What Meissner and Kwartludium were about to attempt was nothing less than a new-music interpretation of some minor classics from the cult American hardcore and alternative-rock label. Beginning with Black Flag's "I Can See You," they moved on to Blind Idiot God's "Roller Coaster," Grant Hart's "The Main," and Husker Dü's "Something I Learned Today." Accompanying each piece with a slow-dissolving projection of some of the band's record-cover illustrations (Raymond Pettibon's designs for Black Flag being the most familiar to an art-world viewer), they gave each one a different, radical, and surprisingly effective spin.
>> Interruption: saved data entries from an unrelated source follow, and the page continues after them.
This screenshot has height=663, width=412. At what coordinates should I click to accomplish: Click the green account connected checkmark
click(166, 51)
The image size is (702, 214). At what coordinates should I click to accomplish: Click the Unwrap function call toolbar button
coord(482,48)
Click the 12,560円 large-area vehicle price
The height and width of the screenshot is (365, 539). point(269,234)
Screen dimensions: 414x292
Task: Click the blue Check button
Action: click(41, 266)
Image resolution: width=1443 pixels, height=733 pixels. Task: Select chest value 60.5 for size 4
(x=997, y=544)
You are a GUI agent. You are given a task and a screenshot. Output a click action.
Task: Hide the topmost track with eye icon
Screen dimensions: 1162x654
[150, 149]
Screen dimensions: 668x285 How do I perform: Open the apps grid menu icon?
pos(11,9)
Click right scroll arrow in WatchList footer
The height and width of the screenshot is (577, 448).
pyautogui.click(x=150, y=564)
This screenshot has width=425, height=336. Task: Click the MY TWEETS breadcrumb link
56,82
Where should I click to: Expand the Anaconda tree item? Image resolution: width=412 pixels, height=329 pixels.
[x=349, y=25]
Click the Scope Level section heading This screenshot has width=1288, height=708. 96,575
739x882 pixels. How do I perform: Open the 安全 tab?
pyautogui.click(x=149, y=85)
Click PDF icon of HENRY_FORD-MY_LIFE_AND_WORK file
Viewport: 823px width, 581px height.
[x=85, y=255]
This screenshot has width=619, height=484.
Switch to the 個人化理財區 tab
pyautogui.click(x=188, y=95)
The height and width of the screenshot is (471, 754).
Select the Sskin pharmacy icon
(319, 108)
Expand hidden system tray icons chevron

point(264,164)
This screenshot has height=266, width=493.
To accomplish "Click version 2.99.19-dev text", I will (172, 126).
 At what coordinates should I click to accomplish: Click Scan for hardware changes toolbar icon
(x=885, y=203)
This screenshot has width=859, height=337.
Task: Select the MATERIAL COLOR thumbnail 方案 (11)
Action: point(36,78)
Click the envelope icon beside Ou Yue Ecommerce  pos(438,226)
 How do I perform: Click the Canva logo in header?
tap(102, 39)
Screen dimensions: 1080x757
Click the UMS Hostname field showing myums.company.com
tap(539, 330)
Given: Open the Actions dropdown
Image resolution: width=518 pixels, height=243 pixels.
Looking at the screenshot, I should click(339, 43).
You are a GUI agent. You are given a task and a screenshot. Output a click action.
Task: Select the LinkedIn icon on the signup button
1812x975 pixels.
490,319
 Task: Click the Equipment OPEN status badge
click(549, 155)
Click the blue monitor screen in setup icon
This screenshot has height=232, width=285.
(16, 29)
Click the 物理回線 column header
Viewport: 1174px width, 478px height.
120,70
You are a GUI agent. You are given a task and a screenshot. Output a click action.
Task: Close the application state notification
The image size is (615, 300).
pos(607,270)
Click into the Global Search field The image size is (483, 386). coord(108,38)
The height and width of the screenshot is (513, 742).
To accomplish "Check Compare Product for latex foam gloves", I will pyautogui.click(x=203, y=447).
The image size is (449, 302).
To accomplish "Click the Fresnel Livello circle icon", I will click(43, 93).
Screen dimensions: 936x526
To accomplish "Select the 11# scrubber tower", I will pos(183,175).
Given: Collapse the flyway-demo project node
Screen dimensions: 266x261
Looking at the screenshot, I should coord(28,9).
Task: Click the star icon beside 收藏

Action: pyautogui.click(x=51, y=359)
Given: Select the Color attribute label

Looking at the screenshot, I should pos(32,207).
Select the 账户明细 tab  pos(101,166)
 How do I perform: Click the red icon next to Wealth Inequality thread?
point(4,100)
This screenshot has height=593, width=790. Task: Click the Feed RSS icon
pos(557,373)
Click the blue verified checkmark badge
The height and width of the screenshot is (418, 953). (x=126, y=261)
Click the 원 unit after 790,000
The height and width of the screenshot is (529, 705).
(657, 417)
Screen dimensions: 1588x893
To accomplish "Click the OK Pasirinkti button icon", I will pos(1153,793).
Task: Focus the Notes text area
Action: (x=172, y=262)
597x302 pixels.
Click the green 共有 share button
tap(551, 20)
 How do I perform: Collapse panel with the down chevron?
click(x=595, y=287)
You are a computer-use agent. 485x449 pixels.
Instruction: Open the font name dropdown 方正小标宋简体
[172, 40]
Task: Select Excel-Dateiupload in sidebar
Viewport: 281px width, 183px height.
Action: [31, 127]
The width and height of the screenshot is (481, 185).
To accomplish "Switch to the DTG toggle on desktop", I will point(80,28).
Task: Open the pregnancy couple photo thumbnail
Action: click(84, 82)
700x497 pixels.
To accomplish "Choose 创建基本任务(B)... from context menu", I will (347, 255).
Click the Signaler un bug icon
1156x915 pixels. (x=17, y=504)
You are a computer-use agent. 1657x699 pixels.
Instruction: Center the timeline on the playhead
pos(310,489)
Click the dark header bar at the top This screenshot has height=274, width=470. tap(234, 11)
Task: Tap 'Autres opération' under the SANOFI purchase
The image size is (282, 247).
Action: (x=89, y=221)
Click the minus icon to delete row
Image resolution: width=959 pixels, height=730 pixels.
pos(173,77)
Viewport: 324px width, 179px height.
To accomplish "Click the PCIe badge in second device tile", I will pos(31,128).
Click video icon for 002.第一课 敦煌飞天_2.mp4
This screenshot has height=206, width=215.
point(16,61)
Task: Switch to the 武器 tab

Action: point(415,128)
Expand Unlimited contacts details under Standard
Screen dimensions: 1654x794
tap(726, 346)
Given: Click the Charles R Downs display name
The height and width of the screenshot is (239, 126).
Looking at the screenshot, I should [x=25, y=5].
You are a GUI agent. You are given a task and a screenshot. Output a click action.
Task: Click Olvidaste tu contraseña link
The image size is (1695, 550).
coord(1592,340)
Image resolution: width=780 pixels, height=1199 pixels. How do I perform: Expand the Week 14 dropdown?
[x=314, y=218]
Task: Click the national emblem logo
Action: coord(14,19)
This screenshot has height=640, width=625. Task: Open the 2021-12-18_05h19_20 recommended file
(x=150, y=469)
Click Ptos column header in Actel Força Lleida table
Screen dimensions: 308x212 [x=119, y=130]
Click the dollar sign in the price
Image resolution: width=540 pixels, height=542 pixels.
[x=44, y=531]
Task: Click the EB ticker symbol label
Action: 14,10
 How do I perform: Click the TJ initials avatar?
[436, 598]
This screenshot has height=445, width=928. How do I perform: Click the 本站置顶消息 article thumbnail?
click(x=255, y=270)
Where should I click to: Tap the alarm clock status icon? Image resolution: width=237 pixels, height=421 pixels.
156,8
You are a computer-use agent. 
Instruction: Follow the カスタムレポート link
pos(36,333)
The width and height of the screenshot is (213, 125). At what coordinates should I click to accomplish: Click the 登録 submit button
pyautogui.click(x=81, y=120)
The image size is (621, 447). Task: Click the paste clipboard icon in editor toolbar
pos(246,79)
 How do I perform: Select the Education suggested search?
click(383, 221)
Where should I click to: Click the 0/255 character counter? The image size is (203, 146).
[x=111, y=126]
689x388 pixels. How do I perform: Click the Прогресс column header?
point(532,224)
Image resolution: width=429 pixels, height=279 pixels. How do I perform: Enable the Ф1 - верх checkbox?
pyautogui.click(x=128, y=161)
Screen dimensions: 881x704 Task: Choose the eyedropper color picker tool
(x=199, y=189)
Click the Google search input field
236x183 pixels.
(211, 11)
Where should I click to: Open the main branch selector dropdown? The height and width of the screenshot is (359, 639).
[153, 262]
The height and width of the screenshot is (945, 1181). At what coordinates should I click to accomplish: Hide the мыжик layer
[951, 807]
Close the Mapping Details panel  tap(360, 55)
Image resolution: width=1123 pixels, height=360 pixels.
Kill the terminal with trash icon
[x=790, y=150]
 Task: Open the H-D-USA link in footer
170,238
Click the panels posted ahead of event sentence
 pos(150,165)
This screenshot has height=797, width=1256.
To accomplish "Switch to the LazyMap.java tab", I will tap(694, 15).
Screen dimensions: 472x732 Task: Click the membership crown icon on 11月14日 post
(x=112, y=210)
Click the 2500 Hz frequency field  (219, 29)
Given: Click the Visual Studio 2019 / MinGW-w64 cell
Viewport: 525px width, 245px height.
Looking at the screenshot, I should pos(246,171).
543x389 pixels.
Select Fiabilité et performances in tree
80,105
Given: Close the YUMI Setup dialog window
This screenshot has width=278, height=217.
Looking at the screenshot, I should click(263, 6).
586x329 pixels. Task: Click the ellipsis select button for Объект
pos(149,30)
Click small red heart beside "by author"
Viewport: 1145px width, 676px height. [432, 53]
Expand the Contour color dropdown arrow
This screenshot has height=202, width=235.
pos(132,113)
Since 2010 Meissner has been writing and directing documentary radio features for German public radio stations such as Deutschlandfunk, Deutschlandfunk Kultur, RBB and WDR3. He also composed soundtracks for some of those broadcasts. Meissner dedicated several of his long form broadcasts to the history and current affairs of United States. The topics ranged from urban explorations in Detroit, portraying native Hawaiian protesters at Mauna Kea in Hawaii and capturing Voodoo rituals in New Orleans.

== Selected discography ==
as Klimek
- Songs of Love and Fear Vol.1 & Vol.2 — 2015 (GOULDEN)
- Excitement & War — 2015 (GOULDEN)
- Live in Ramallah — 2015 (GOULDEN)
- Movies Is Magic — 2009 (Anticipate Recordings)
- Dedications — 2007 (Anticipate Recordings)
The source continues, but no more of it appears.